I remember the days when I used to cluelessly claim that Summer was my favorite season. All I wanted was the beach, no school, no responsibilities, refreshing drinks, and shorts and flip-flops for days. Now that I’m 25, I still have this annoying thing called “work” in the Summer, so it’s lost a lot of its appeal. My new favorite time of year has definitely become Fall. I can wear boots and leggings, eat pumpkin and apple everything, and be the perfect combination of not-to-hot-not-to-cold at all times. It’s perfect and I’m embracing it, even if its still 80 during the day.
I baked some really yummy gluten-free muffins the other afternoon to bring to work and share with my coworkers. You can find the link from averiecooks at the end of this post. I used her recipe, but next time I will likely add less chocolate chips (about a half cup) and more pumpkin (about 2/3 cup). I will say the cook time is a bit iffy. My oven personally took 27 minutes to bake completely.
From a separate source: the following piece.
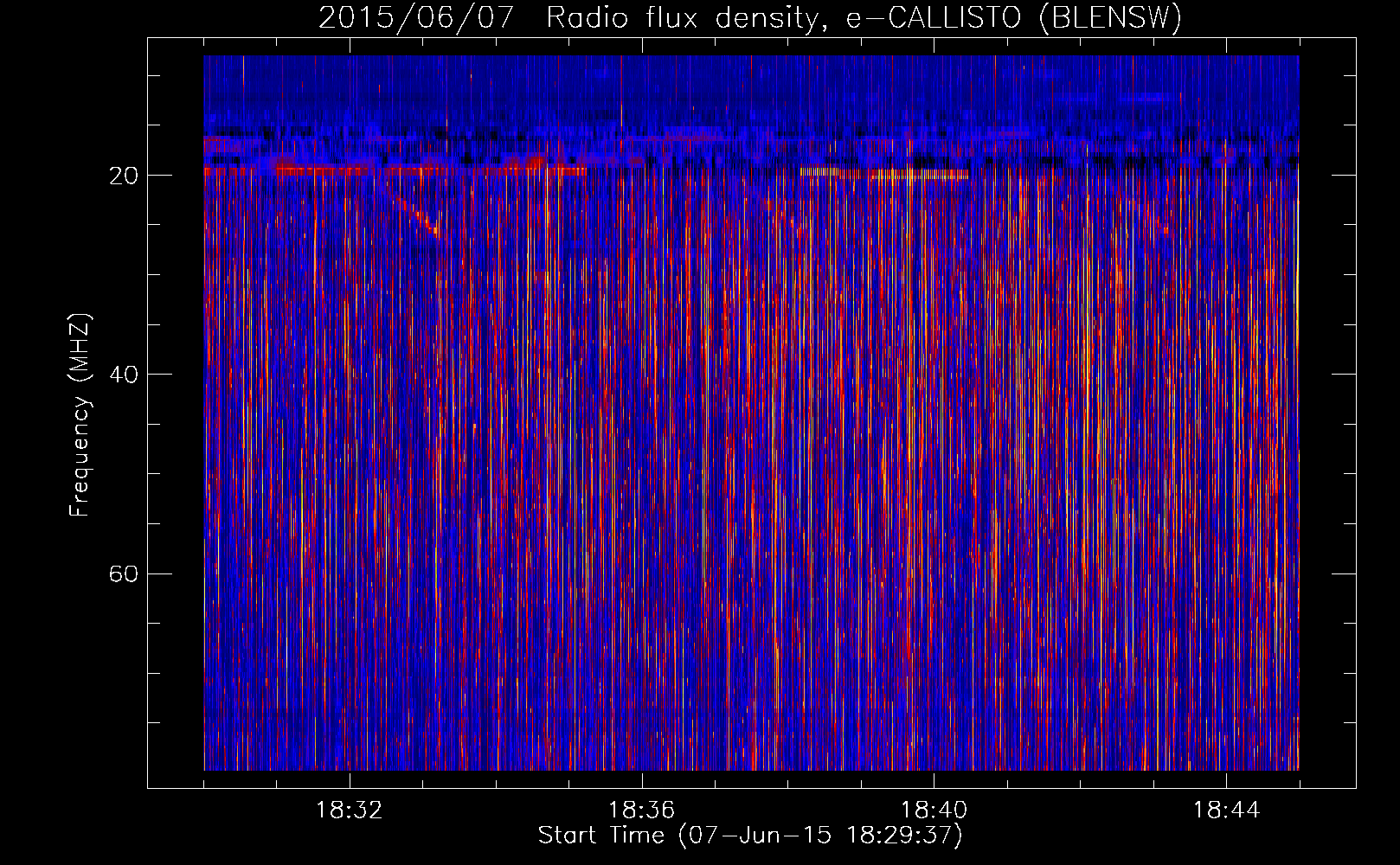The image size is (1400, 865).
Task: Click the 20 MHz frequency label
Action: coord(124,176)
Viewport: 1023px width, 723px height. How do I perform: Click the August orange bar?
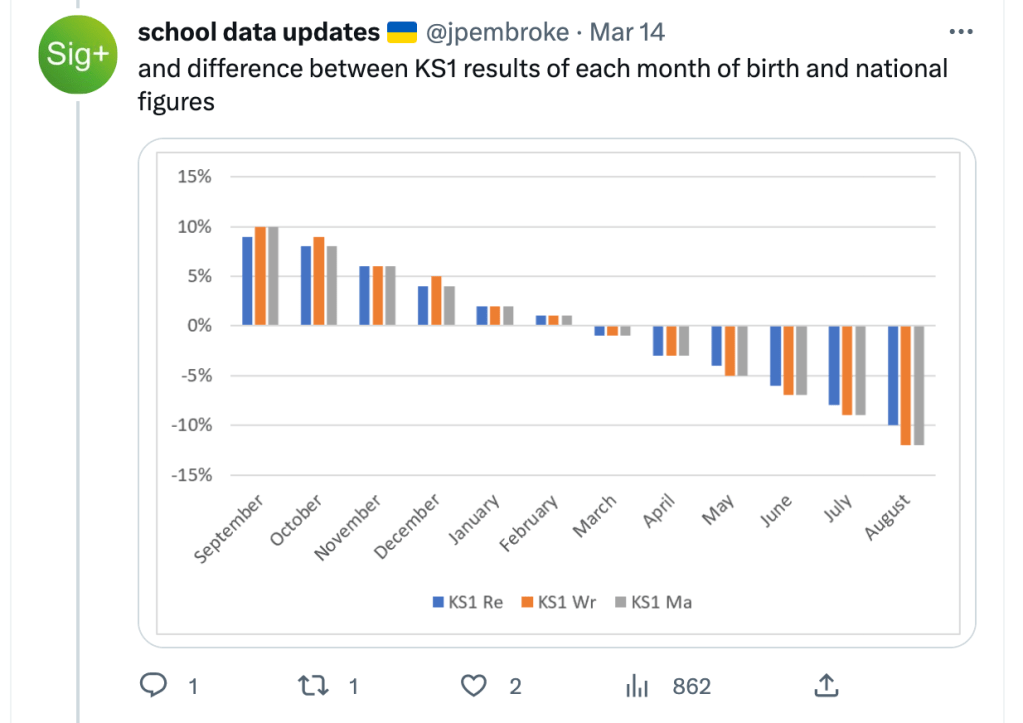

Oatmeal Pumpkin Chocolate Chip Muffins
1 large egg
2/3 cup pumpkin puree
1/2 cup milk or coconut almond milk
1/3 cup light brown sugar, packed
1/4 cup maple or pancake syrup
1/4 cup canola or vegetable oil
2 teaspoons vanilla extract
2 teaspoons pumpkin pie spice
3 cups old-fashioned whole rolled oats
2 teaspoons baking powder
1/2 cup semi-sweet mini chocolate chips
Mix the first 9 Ingredients until well blended. Stir in oats and baking powder and then finally, chocolate chips. Fill 11 muffin cups after greasing, mostly all the way full. Then bake at 350F for anywhere from 23-30 minutes. Muffins done when toothpick stuck in center comes out clean!
Original: http://www.averiecooks.com/2014/11/oatmeal-to-go-pumpkin-chocolate-chip-muffins.html
Everyone really seemed to like them and I thought they were a perfect, healthyish fall treat!